7:50am Saturday 4th September 2010
By Thais Portilho-Shrimpton
A woman who inherited one of the 1,688 stainless steel torches used in the 1948 London Olympic games relay could be in for a windfall when the sporting event returns to the captial in 2012.
The torch belonging to Rosemary Stamp was recently valued at “no less” than £1,000 when she showed in to an antiques dealer in Ewell Village.
However, she was told it could be worth much more by the time the Olympiad comes to London in less than two years.
Care support worker Mrs Stamp, from North Cheam, took the torch to Bourne Hall’s antiques valuation day in August where it was valuated by antique dealer John Marshall.
Mr Marshall said: “When I saw the torch I told the lady it was worth £1,000. I was very excited – it was fascinating to see it because you don’t come across one of those every day. I told her it would probably be worth a lot more nearer to 2012.”

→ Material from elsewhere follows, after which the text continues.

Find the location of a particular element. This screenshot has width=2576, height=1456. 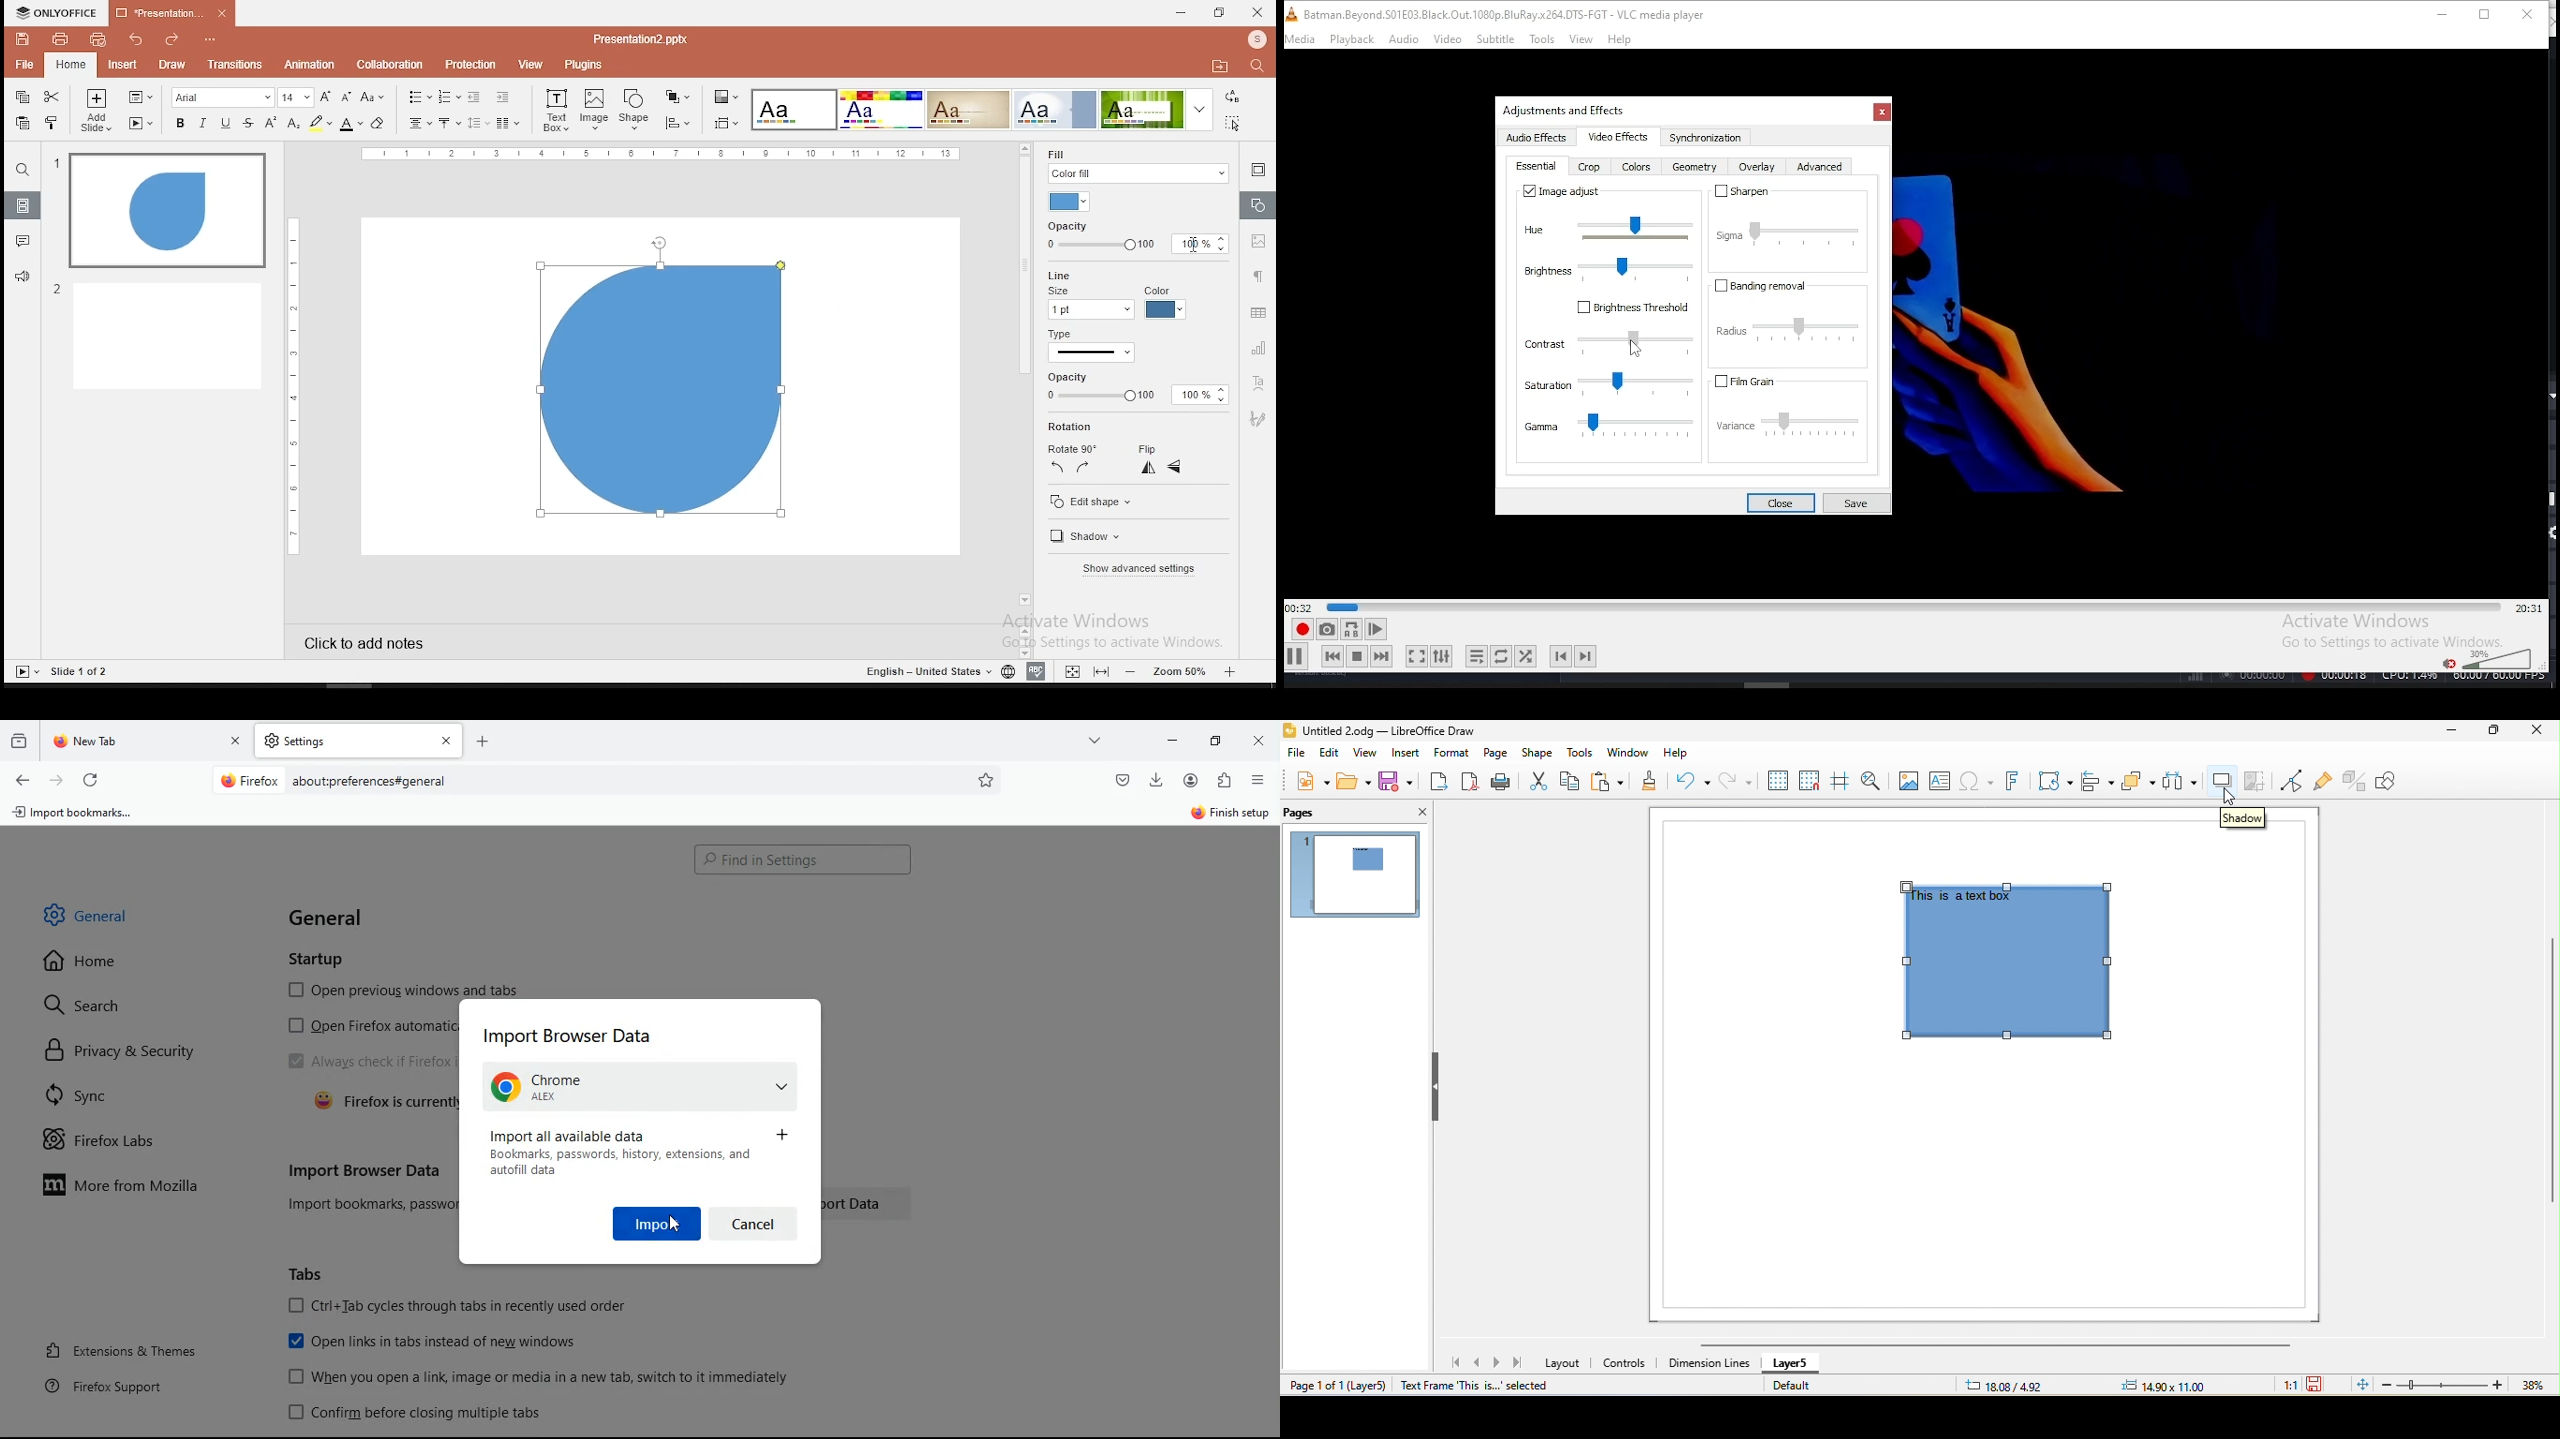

Mrs Stamp’s torch had been carried from Strete to Dartmouth in Devon by her father - the then Army cadet Reginald Goodman - when he was in his early 20s.
Mrs Stamp said: “I just saw the event at Bourne Hall saying it did valuations and I thought it would be a good idea to take the torch there.
“Unfortunately, it wasn’t until a few years before my father died that he mentioned the torch. He was so ill in the end, he never recovered and never told us the story behind it.
“He was in the Army for 30 years, but I don’t know how he got to carry it in the relay.”
Mr Goodman died in 2002, and Mrs Stamp has kept the torch on display in her front room since.
She said: “I’m going to hang on to it until the 2012 Olympics because I’m sure they will be looking for people who have memorabilia from 1948.”
The torch was carried by runners from Greece to England, going through Italy, Switzerland, France, Luxembourg, Belgium, France again and across the English Channel, taken by the HMS Bicester, a destroyer of the Nore Command, from Calais to Dover.
The runners were chosen from clubs affiliated to the County Amateur Athletic Associations, one runner from each club being the general rule, with preference given to those clubs in the areas within the torch’s route.